Statement on selection of Kelly Susewind as new director of WDFW

Statement on selection of Kelly Susewind as new director of WDFW

ConservationNWAdmin / Jun 19, 2018 / Restoring Wildlife, WDFW

In response to the announcement that the Washington Fish and Wildlife Commission has unanimously selected Kelly Susewind as the new director of the Washington Department of Fish and Wildlife (WDFW), Conservation Northwest issued the following statement:

“We thank the Fish and Wildlife Commission for carefully deliberating on the choice of a new director,” said Mitch Friedman, Conservation Northwest Executive Director. “We look forward to working with Director Sussewind on conserving the state’s full suite of biodiversity and ensuring that the agency has the financial capacity and social resilience to meet the needs of our growing human population.”
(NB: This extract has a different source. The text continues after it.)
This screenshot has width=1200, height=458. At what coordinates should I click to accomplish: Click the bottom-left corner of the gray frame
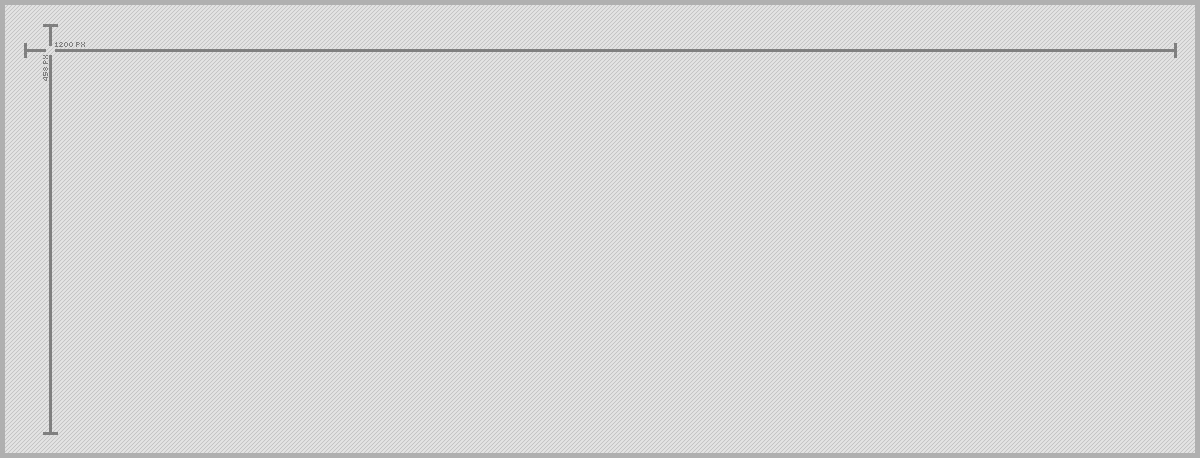[x=2, y=455]

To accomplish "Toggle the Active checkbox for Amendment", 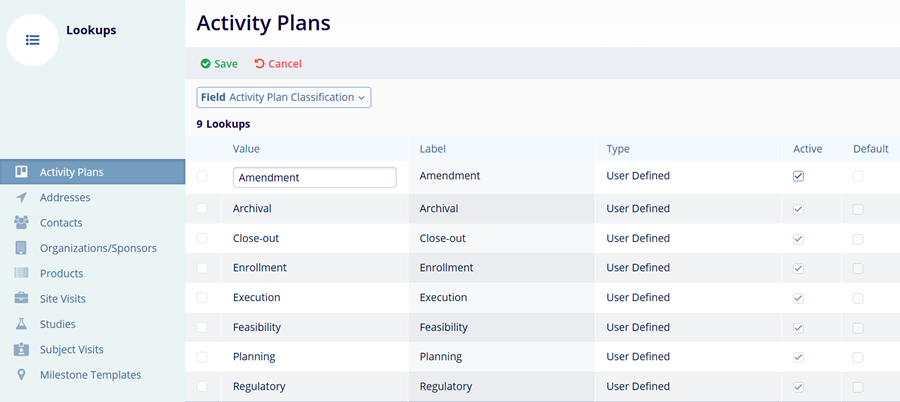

Kelly Susewind, Director of the Washington Department of Fish and Wildlife. Photo: WDFW

“Director Susewind takes over at a critical time for the agency, which is responsible for natural resources that are a core part of Washington’s identity, heritage and lifestyle, as they are at risk from our booming population and rapidly-changing state,” said Friedman. “The Department needs a director who can bring people together behind WDFW’s vital mission and persuade the state legislature to provide sufficient funding for it to succeed.”

Earlier this year, we sent a letter to the Washington Fish and Wildlife Commission outlining qualities that we feel are essential in the new Director, as well as sharing perspectives on the continued need for the Department to conserve and restore our state’s biodiversity to advance its mission to preserve, protect and perpetuate fish, wildlife and ecosystems while providing sustainable fish and wildlife recreational and commercial opportunities.

Conservation Northwest has substantial interest in the Department, its success in executing its mission in the years ahead, and therefore in the abilities of its next director to lead into a challenging future. The commission’s director choice is a monumental decision.

Among other qualities, the person must have great vision to see the path forward, great management ability to design the needed changes and sustain/build agency moral through the transition, great communication skills to keep stakeholders on board while building new constituencies and broader public support, and the transparency and trustworthiness to build the needed political capital on the hill.